> [Objective]
Retype the following lines exactly as they are.

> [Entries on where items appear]

========================================

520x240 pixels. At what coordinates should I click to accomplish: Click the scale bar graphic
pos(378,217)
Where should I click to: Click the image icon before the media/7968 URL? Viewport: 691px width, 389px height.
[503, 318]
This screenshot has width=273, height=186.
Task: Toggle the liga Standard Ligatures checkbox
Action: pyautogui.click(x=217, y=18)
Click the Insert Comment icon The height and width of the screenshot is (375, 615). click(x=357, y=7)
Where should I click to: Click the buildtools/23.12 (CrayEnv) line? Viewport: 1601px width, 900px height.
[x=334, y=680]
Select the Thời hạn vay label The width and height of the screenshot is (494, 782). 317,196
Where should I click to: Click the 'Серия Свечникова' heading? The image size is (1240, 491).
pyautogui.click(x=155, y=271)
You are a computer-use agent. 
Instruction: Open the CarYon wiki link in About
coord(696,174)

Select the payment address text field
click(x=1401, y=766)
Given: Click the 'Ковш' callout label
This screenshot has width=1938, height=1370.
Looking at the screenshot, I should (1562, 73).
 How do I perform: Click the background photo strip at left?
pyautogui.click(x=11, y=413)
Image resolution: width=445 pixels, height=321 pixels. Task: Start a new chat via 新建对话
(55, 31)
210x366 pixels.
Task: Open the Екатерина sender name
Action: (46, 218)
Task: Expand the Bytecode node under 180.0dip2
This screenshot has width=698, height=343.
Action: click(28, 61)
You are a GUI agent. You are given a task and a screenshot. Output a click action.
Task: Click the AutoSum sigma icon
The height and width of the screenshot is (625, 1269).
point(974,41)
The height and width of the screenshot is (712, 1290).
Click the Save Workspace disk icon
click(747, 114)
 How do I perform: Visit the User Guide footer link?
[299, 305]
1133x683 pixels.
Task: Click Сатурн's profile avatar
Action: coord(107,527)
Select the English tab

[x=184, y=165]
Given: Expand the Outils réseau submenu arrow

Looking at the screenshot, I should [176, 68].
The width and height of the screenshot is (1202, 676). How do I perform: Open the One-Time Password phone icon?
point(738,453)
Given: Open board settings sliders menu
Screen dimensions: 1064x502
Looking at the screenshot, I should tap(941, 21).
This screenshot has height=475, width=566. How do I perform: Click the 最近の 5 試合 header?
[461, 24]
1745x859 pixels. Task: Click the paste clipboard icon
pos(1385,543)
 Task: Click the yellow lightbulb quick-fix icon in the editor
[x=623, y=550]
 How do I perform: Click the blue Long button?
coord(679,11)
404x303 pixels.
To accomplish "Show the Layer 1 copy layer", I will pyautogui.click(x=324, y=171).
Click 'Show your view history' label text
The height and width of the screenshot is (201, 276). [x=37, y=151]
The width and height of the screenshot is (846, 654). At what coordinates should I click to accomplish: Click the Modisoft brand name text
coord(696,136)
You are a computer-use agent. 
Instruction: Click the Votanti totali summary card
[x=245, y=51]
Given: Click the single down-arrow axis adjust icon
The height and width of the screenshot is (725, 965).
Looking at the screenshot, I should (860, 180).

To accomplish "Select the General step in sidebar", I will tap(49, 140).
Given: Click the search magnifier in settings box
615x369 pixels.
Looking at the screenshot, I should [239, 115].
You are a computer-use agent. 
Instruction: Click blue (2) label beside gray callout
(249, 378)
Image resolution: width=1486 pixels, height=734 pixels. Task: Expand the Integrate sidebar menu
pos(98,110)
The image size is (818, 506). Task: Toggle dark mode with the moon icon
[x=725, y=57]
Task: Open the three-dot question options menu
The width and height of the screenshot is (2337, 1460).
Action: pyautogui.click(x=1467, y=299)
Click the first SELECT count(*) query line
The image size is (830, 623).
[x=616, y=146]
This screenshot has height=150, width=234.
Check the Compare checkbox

========================================

> [Written answer]
520x240 pixels. At what coordinates should I click to accomplish: Click the scale bar graphic
pos(378,217)
Where should I click to: Click the image icon before the media/7968 URL? Viewport: 691px width, 389px height.
[503, 318]
This screenshot has width=273, height=186.
Task: Toggle the liga Standard Ligatures checkbox
Action: pyautogui.click(x=217, y=18)
Click the Insert Comment icon The height and width of the screenshot is (375, 615). click(x=357, y=7)
Where should I click to: Click the buildtools/23.12 (CrayEnv) line? Viewport: 1601px width, 900px height.
[x=334, y=680]
Select the Thời hạn vay label The width and height of the screenshot is (494, 782). 317,196
Where should I click to: Click the 'Серия Свечникова' heading? The image size is (1240, 491).
pyautogui.click(x=155, y=271)
You are a computer-use agent. 
Instruction: Open the CarYon wiki link in About
coord(696,174)

Select the payment address text field
click(x=1401, y=766)
Given: Click the 'Ковш' callout label
This screenshot has width=1938, height=1370.
Looking at the screenshot, I should (1562, 73).
 How do I perform: Click the background photo strip at left?
pyautogui.click(x=11, y=413)
Image resolution: width=445 pixels, height=321 pixels. Task: Start a new chat via 新建对话
(55, 31)
210x366 pixels.
Task: Open the Екатерина sender name
Action: (46, 218)
Task: Expand the Bytecode node under 180.0dip2
This screenshot has width=698, height=343.
Action: click(28, 61)
You are a GUI agent. You are given a task and a screenshot. Output a click action.
Task: Click the AutoSum sigma icon
The height and width of the screenshot is (625, 1269).
point(974,41)
The height and width of the screenshot is (712, 1290).
Click the Save Workspace disk icon
click(747, 114)
 How do I perform: Visit the User Guide footer link?
[299, 305]
1133x683 pixels.
Task: Click Сатурн's profile avatar
Action: coord(107,527)
Select the English tab

[x=184, y=165]
Given: Expand the Outils réseau submenu arrow

Looking at the screenshot, I should [176, 68].
The width and height of the screenshot is (1202, 676). How do I perform: Open the One-Time Password phone icon?
point(738,453)
Given: Open board settings sliders menu
Screen dimensions: 1064x502
Looking at the screenshot, I should tap(941, 21).
This screenshot has height=475, width=566. How do I perform: Click the 最近の 5 試合 header?
[461, 24]
1745x859 pixels. Task: Click the paste clipboard icon
pos(1385,543)
 Task: Click the yellow lightbulb quick-fix icon in the editor
[x=623, y=550]
 How do I perform: Click the blue Long button?
coord(679,11)
404x303 pixels.
To accomplish "Show the Layer 1 copy layer", I will pyautogui.click(x=324, y=171).
Click 'Show your view history' label text
The height and width of the screenshot is (201, 276). [x=37, y=151]
The width and height of the screenshot is (846, 654). At what coordinates should I click to accomplish: Click the Modisoft brand name text
coord(696,136)
You are a computer-use agent. 
Instruction: Click the Votanti totali summary card
[x=245, y=51]
Given: Click the single down-arrow axis adjust icon
The height and width of the screenshot is (725, 965).
Looking at the screenshot, I should (860, 180).

To accomplish "Select the General step in sidebar", I will tap(49, 140).
Given: Click the search magnifier in settings box
615x369 pixels.
Looking at the screenshot, I should [239, 115].
You are a computer-use agent. 
Instruction: Click blue (2) label beside gray callout
(249, 378)
Image resolution: width=1486 pixels, height=734 pixels. Task: Expand the Integrate sidebar menu
pos(98,110)
The image size is (818, 506). Task: Toggle dark mode with the moon icon
[x=725, y=57]
Task: Open the three-dot question options menu
The width and height of the screenshot is (2337, 1460).
Action: pyautogui.click(x=1467, y=299)
Click the first SELECT count(*) query line
The image size is (830, 623).
[x=616, y=146]
This screenshot has height=150, width=234.
Check the Compare checkbox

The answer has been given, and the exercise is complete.